The institution of charges of atheism, which we shall touch upon more fully in dealing with Socrates, is, in Anaxagoras’ case, quite comprehensible, from the specific reason that the Athenians, who were envious of Pericles, who contended with him for the first place, and who did not venture to proceed against him openly, took his favourites to law, and sought through charges against his friend, to injure him. Thus his friend Aspasia was brought under accusation, and the noble Pericles had, according to Plutarch (in Pericle, 32), in order to save her from condemnation, to beg the individual citizens of Athens with tears for her acquittal. The Athenian people in their freedom, demanded such acts of the potentates to whom they allowed supremacy, for thereby an acknowledgment was given of their subordination to the people; they thus made themselves the Nemesis in respect to the high place accorded to the great, for they placed themselves in a position of equality with these, while these again made evident their dependence, subjection and powerlessness before the others. What is told about the result of this charge against Anaxagoras is quite contradictory and uncertain: Pericles certainly saved him from condemnation to death. He was either, as some say, condemned only to banishment after Pericles had led him before the people, speaking and entreating for him, after, by reason of his age, attenuation and weakness the sympathy of the people had been aroused; or else, as others say, with the help of Pericles, he escaped from Athens and was in absence condemned to death, the judgment never being executed upon him. Others again say that he was liberated, but from the vexation that he felt respecting these charges, and from apprehension as to their repetition, he voluntarily left Athens. And at about sixty or seventy years of age, he died in Lampsacus in the 88th Olympiad (428 B.C.).[82]

[1. The Universal Principle.] The logical principle of Anaxagoras was that he recognized the νοῦς as the simple, absolute essence of the world. The simplicity of the νοῦς is not a Being but a universality which is distinguished from itself, though in such a way that the distinction is immediately sublated and the identity is set forth for itself. This universal for itself, sundered, exists in purity only as thought; it exists also in nature as objective existence, but in that case no longer purely for itself, but as having particularity as an immediate in it. Space and time are, for example, the most ideal, universal facts in nature as such, but there is no pure space, no pure time and motion any more than any pure matter—for this universal is immediately defined space, air, earth, &c. In thought, when I say, I am I, or I = I, I certainly distinguish something from me, but the pure unity remains; there is no movement but a distinction which is not distinguished, or the being-for-me. And in all that I think, if the thought has a definite content, it is my thought: I am thus known to myself in this object. This universal which thus exists for itself and the individual, or thought and being, thus, however, come into definite opposition. Here the speculative unity of this universal with the individual should be considered as it is posited as absolute unity, but the comprehension of the Notion itself is certainly not found with the ancients. We need not expect a pure Notion such as one of an understanding realizing itself into a system, organized as a universe.

====================

=== WHAT YOU WILL DO ===
Continue the passage on Anaxagoras and the νοῦς from the point where it stops.

=== COLLECTED DATA ===
====================

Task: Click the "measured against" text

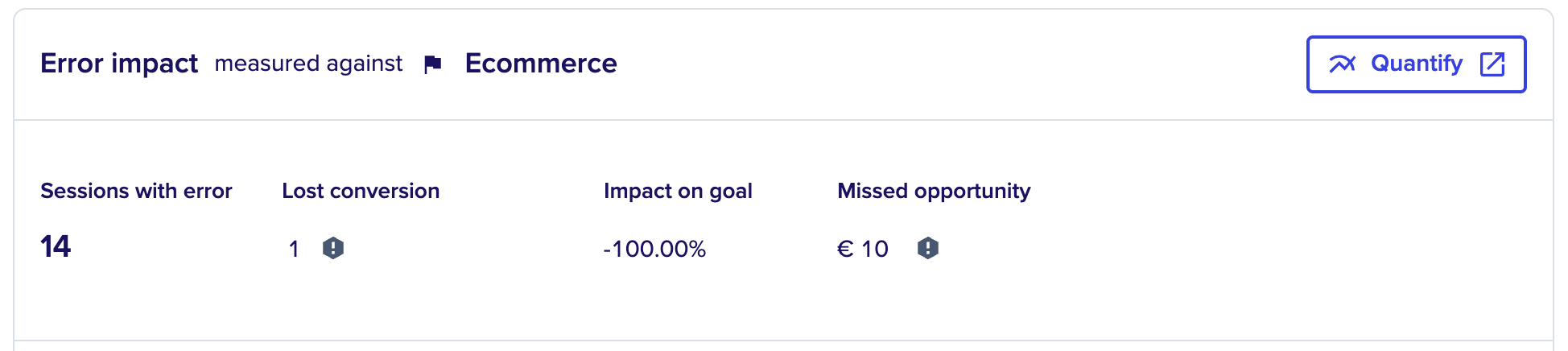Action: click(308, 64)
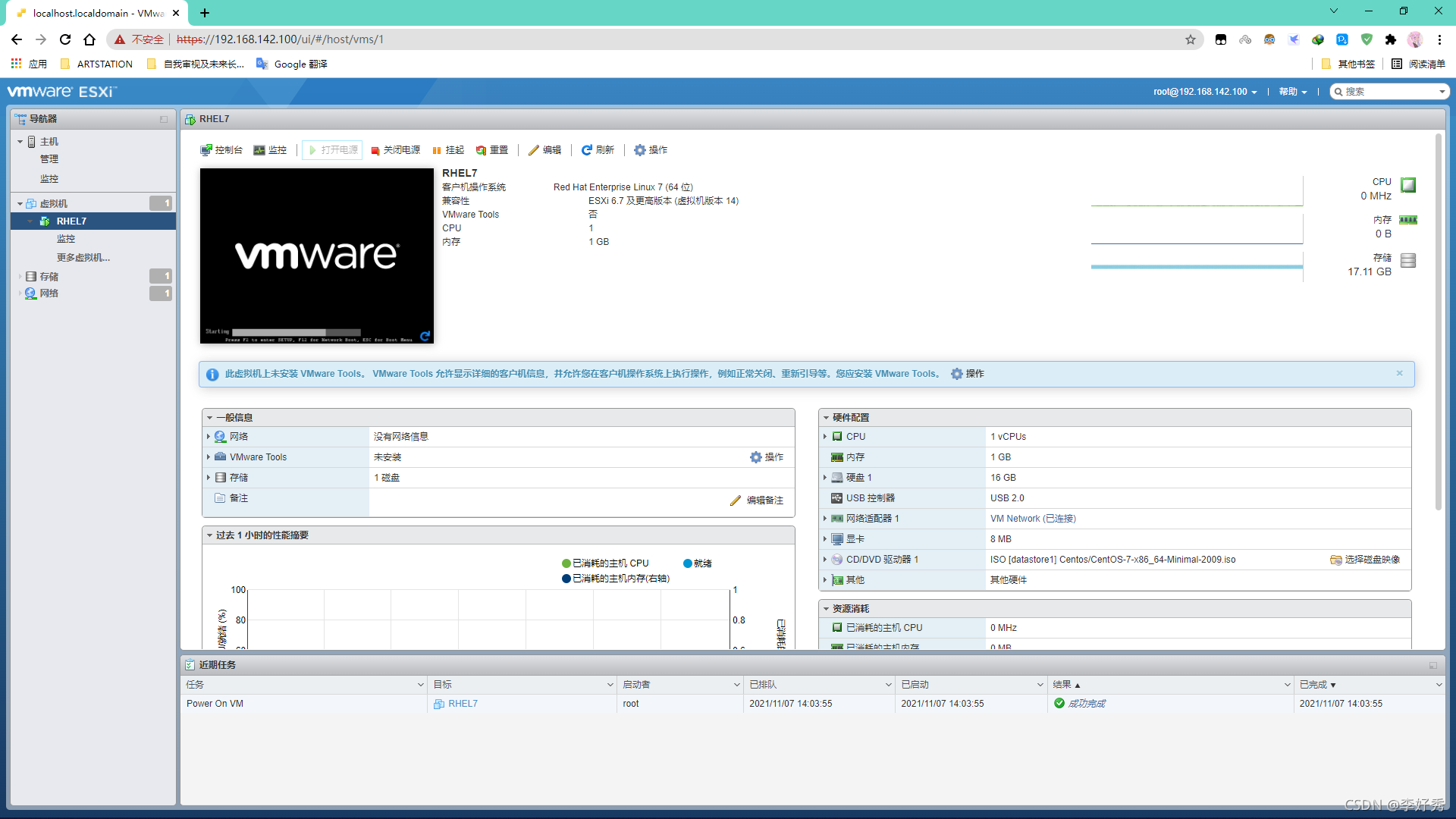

====================

=== TASK OUTPUT ===
How Anaxagoras enunciated the Notion of the νοῦς, Aristotle (De anim. I. 2) goes on to tell: “Anaxagoras maintains that the soul is the principle of movement. Yet he does not always express himself fully about the soul and νοῦς: he seems to separate νοῦς and soul from one another, and still he makes use of them as though they were the same existence, only that by preference he makes the νοῦς the principle of everything. He certainly speaks frequently of the νοῦς as of the cause of the beautiful and right, but another time he calls it the soul. For it is in all animals, in large as well as small, the higher kind and the lower; it alone of all existence is the simple, unadulterated and pure; it is devoid of pain and is not in community with any other.”[83] What we therefore have to do is to show from the principle of motion, that it is the self-moving; and this thought is, as existent for itself. As soul, the self-moving is only immediately individual; the νοῦς, however, as simple, is the universal. Thought moves on account of something: the end is the first simple which makes itself result; this principle with the ancients is grasped as good and evil, i.e. end as positive and negative. This determination is a very important one, but with Anaxagoras it was not fully worked out. While in the first place the principles are material, from these Aristotle then distinguishes determination and form, and thirdly he finds in the process of Heraclitus, the principle of motion. Then in the fourth place there comes the reason why, the determination of end, with the νοῦς; this is the concrete in itself. Aristotle adds in the above-mentioned passage (p. 192), “according to these men” (the Ionians and others) “and in reference to such causes” (water, fire, &c.), “since they are not sufficient to beget the nature of things, the philosophers are, as already said, compelled by the truth to go on to the principle following (ἐχομένην). For neither the earth nor any other principle is capable of explaining the fact that while on the one hand all is good and beautiful, on the other, something else is produced, and those men do not seem to have thought that this was so; nor is it seemly to abandon such matters to hazard (αὐτομάτῳ) and to chance.” Goodness and beauty express the simple restful Notion, and change the Notion in its movement.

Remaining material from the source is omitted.